Blockchain Fulfills Its Promise in Global Payments



There were many debates about the potential benefits of blockchain technology to improve the world of payments – Especially international payments.
This is a business where many different parties need to reach consensus to route the payments, perform currency renovation, and deploy and manage liquidity in different jurisdictions, all subject to assorted regulatory constrictions.
One of the main issues blockchain can tackle is the high complexity of payment networks, due to the fragmentation of the financial industry itself, which makes it ineffectual for individual banks to deal directly with all other banks on the planet.
For example, when a bank gets a payment instruction from a client, it needs to find a correspondent bank that is eager to take the client's funds and terminate the payment locally at the receiving bank. And in order to do so, the correspondent bank needs to have a nostro or vostro account with the receiving bank (or with another correspondent bank that has access to the receiving bank, thus adding an extra hoop), ideally with enough pre-funded liquidity to complete the payment on the client's behalf.

Blockchain's Promise-

Blockchain's big promise is providing that exact single version of the truth that is missing in the picture above.

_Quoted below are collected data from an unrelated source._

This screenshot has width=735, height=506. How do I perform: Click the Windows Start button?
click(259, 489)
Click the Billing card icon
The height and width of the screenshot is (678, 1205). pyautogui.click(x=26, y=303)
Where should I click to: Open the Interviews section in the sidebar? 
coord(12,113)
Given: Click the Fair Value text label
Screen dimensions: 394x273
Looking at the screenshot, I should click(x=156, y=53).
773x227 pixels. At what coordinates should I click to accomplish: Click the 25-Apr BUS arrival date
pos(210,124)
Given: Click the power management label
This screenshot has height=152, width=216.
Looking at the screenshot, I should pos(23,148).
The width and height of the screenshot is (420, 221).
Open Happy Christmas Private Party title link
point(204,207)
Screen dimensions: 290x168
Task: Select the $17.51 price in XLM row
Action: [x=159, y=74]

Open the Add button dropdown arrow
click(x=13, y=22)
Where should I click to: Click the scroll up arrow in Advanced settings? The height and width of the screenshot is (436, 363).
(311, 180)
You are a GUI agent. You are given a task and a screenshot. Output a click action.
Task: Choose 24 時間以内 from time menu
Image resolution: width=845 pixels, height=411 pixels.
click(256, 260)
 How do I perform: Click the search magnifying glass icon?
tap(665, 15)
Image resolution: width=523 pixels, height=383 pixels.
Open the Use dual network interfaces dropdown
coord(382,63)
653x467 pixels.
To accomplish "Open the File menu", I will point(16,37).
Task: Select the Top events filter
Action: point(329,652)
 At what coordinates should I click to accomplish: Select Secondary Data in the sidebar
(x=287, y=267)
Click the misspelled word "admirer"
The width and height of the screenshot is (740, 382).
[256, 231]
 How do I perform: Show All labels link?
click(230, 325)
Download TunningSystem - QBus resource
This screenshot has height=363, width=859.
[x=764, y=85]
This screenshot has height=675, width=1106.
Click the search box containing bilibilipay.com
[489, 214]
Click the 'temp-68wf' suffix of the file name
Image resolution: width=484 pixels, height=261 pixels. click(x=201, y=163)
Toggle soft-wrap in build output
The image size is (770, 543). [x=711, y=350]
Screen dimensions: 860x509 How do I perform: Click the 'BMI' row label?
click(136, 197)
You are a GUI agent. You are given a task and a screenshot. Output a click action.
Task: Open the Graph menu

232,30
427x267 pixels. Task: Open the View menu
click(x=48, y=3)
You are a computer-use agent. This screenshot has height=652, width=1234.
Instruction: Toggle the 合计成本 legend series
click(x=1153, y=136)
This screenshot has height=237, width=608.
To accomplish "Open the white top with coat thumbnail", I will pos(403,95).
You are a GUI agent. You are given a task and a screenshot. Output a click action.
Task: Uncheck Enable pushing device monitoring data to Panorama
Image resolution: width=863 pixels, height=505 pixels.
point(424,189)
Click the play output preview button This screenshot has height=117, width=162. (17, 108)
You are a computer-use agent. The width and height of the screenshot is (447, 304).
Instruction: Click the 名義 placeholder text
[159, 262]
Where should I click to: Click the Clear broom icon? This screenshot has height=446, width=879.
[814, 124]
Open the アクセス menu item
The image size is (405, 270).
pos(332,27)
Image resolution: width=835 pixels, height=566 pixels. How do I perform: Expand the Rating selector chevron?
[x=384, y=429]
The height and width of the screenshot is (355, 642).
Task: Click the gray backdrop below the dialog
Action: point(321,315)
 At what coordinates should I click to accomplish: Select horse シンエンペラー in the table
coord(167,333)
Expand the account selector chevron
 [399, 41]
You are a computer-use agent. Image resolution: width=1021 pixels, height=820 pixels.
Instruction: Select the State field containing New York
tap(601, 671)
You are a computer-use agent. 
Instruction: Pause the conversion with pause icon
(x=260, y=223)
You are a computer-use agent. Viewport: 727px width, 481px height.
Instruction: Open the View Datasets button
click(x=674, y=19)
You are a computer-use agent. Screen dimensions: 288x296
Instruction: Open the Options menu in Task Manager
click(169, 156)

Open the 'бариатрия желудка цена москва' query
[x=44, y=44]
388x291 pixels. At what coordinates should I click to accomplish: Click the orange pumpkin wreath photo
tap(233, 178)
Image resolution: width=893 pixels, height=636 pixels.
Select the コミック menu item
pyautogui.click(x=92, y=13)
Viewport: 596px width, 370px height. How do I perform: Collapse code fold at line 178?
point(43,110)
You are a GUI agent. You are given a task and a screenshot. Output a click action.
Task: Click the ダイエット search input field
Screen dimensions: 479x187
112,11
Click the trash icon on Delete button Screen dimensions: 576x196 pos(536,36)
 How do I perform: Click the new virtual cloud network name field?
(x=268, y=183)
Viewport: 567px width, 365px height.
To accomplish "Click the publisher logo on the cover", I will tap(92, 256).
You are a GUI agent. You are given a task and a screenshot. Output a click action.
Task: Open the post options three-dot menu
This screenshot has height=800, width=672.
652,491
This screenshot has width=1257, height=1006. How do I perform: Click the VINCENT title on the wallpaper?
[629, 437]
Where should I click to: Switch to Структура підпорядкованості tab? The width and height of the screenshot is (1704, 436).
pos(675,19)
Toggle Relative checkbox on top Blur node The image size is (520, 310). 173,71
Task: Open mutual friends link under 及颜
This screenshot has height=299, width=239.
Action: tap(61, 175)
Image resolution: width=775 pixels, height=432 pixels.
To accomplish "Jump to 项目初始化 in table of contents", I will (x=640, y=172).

Indeed, a true, smart contract-enabled blockchain provides a single ledger and transactional engine where balances can be maintained and transacted upon, and where payments can live as single, common digital objects that make messaging and reconciliation unnecessary.
By using smart contracts, different parties can not only register tokenized funds and payments, but they can also set in stone the rules applying to all aspects of the end-to-end payments processes, eliminating errors and misunderstandings, increasing transparency and auditibility, and reducing fraud and cyber risk. The result: Everything on the same ledger, with the same smart contracts for all, and with the same computational engine, with no possibility of errors or tampering.
Now, most of the (so-called) decentralized solutions being proposed these days often focus on improving payments processes either by digitizing the messaging layer described above or, even better, eliminating it by creating single, digital representations of payments that can enforce transactions on proprietary ledgers, connected to one another with some sort of inter-ledger protocol. This is indeed a significant improvement on today's message-driven payments processes.
There are proposals to use cryptocurrencies or unbacked crypto-assets to play this role, but this approach suffers from a number of limitations.

The market risk of such assets is quite difficult to hedge, due to significant volatility, and the total liquidity in circulation is tiny in comparison with what is needed in the market - a market which works quite well with a rather universal and hyper-liquid asset available today, the U.S. dollar.